[Data items]

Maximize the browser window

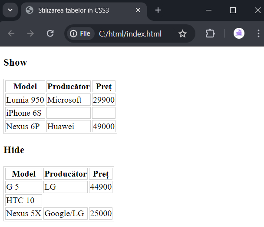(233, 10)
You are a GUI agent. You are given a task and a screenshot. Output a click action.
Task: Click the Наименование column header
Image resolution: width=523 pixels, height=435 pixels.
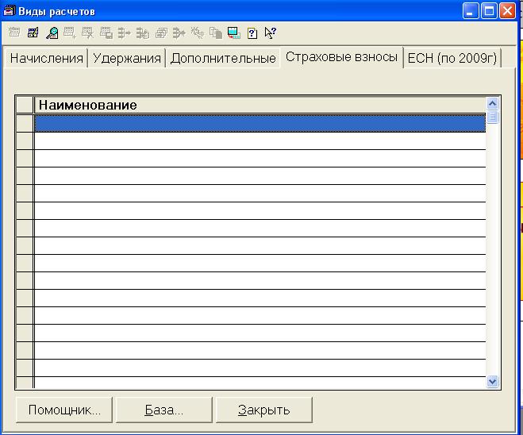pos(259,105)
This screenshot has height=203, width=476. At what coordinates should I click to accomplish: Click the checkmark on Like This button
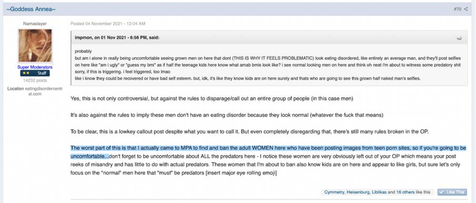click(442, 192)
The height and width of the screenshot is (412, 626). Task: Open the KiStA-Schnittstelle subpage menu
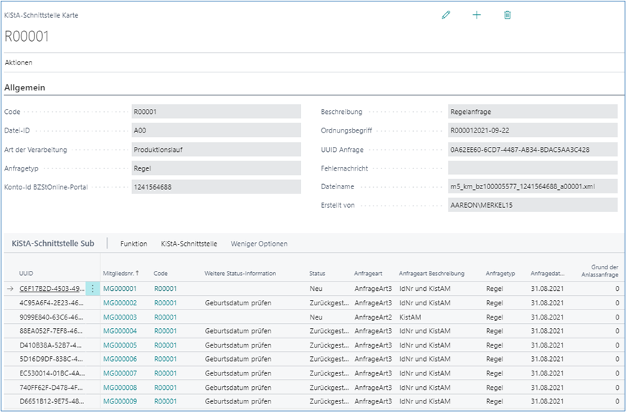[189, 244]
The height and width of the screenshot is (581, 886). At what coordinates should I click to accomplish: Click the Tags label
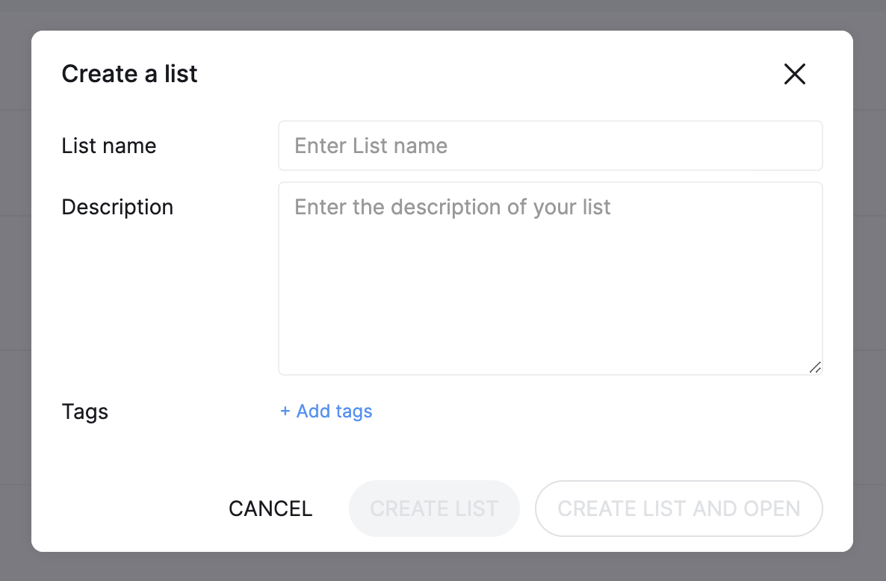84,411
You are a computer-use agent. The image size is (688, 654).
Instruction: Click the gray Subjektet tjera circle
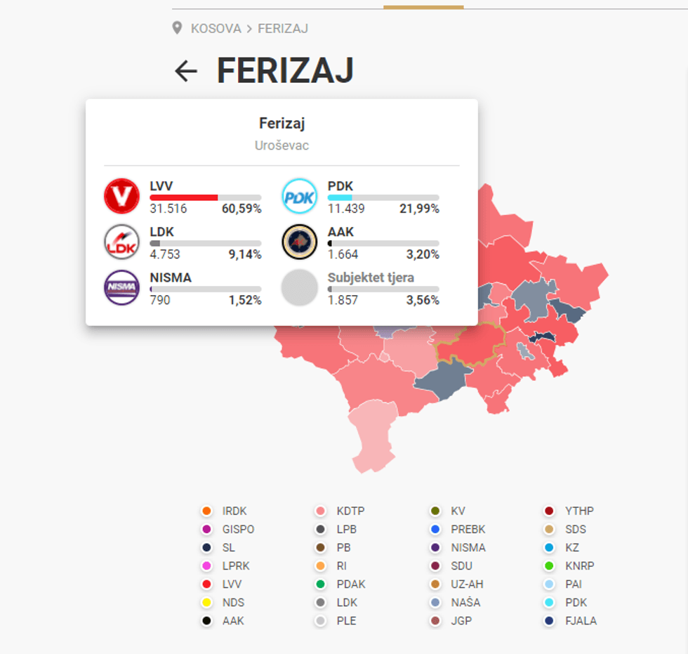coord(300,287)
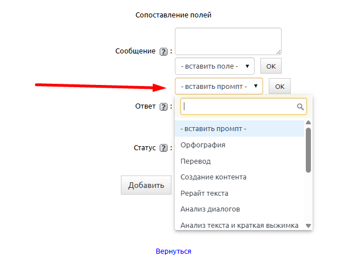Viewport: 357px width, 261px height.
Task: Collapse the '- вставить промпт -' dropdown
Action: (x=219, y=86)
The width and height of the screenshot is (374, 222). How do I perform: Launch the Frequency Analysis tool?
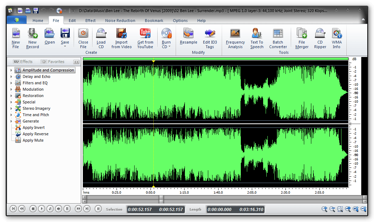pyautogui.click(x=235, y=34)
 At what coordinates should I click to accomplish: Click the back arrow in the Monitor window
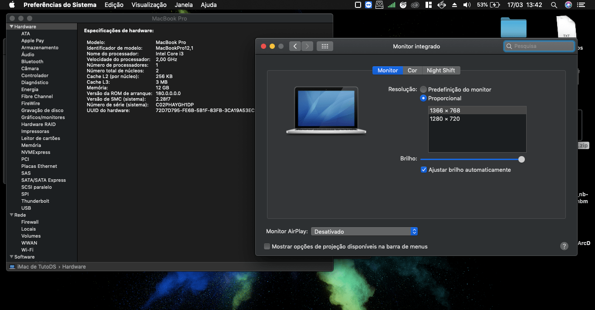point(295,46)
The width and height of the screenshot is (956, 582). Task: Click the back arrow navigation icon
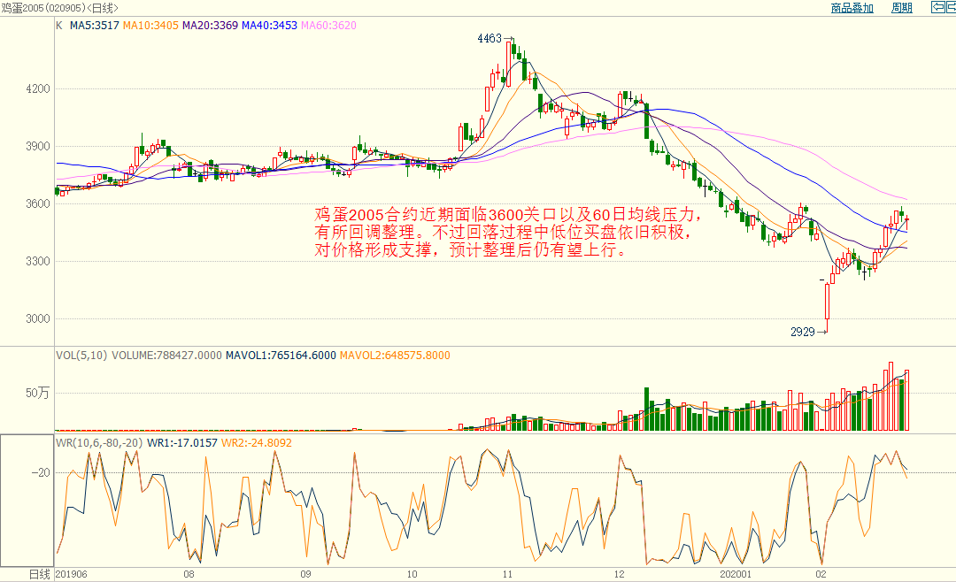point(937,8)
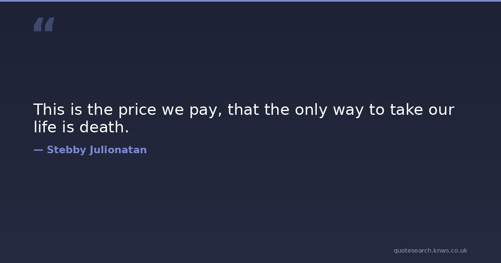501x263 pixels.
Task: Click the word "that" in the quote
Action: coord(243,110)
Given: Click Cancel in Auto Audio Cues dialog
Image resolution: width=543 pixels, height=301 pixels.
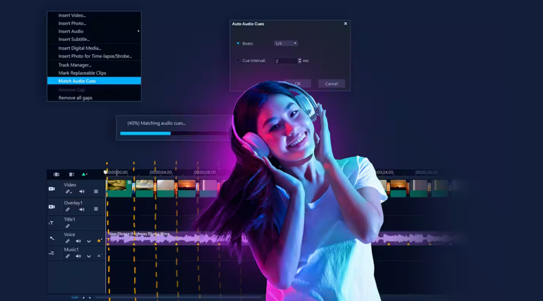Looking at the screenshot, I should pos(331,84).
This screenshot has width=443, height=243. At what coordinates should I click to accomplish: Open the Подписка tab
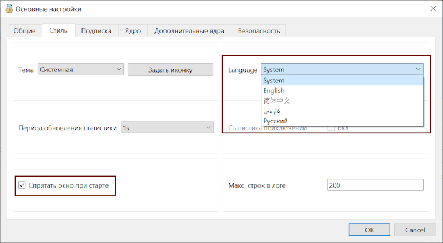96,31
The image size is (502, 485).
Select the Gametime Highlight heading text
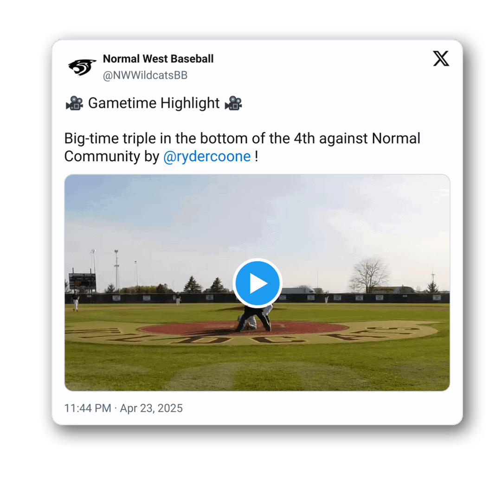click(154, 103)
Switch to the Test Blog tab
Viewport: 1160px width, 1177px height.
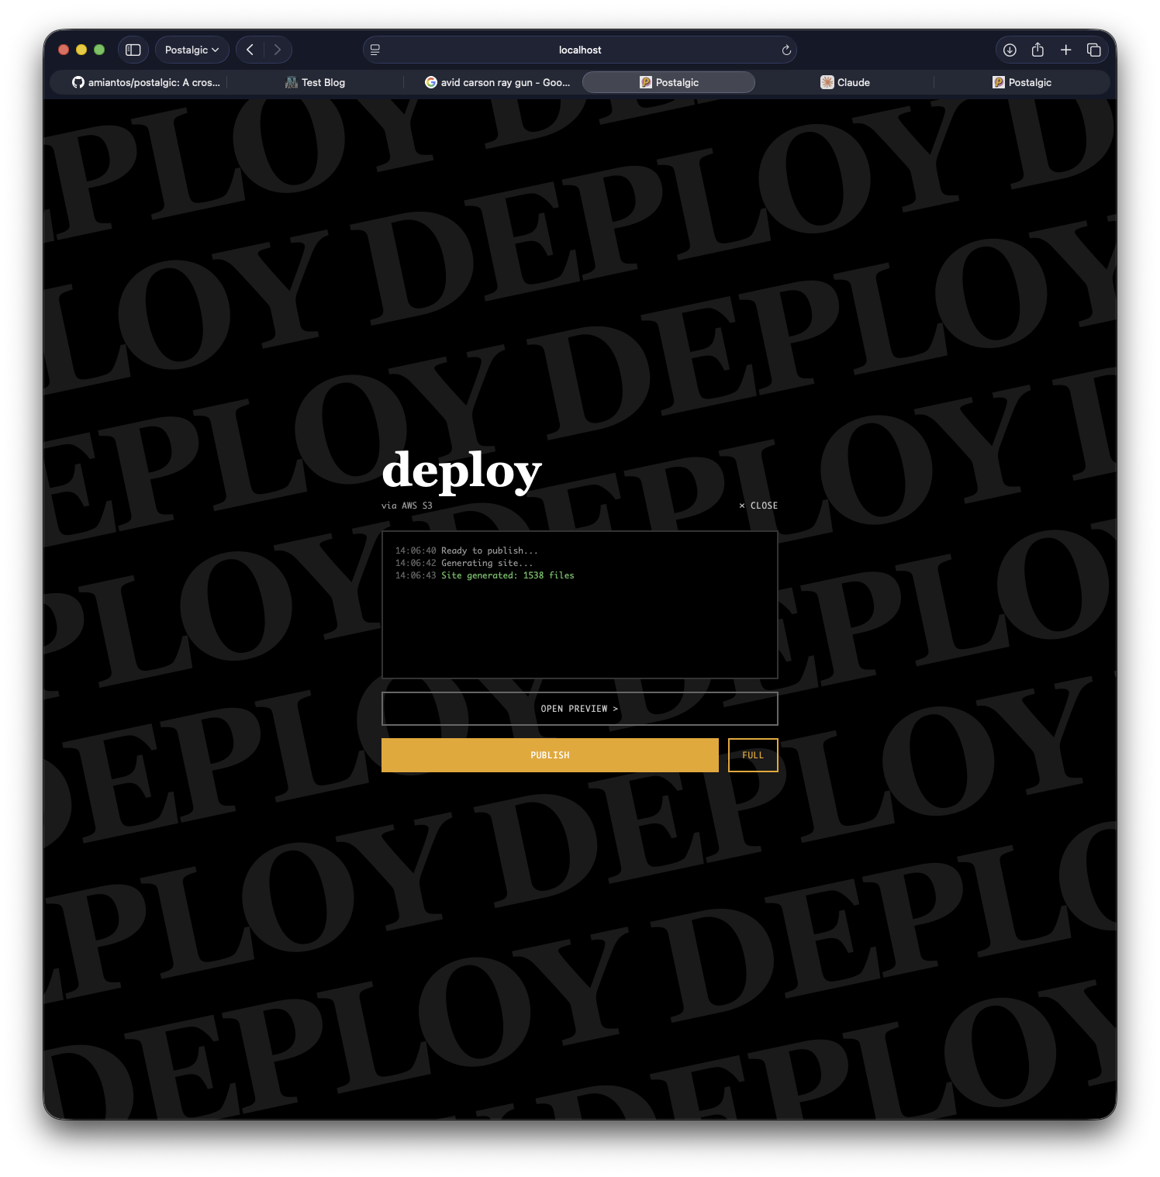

• _Problem_
Return only the lines that start at the line containing "Given: Click Cancel in Auto Audio Cues dialog" and finish at the last line of the entries, exactly as written and without pictures.

• _Solution for this problem_
Given: Click Cancel in Auto Audio Cues dialog
Image resolution: width=543 pixels, height=301 pixels.
Looking at the screenshot, I should pos(331,84).
This screenshot has width=443, height=243. At what coordinates should I click to accomplish: Open the Подписка tab
96,31
The image size is (502, 485).
Select the Gametime Highlight heading text
click(154, 103)
Switch to the Test Blog tab
Viewport: 1160px width, 1177px height.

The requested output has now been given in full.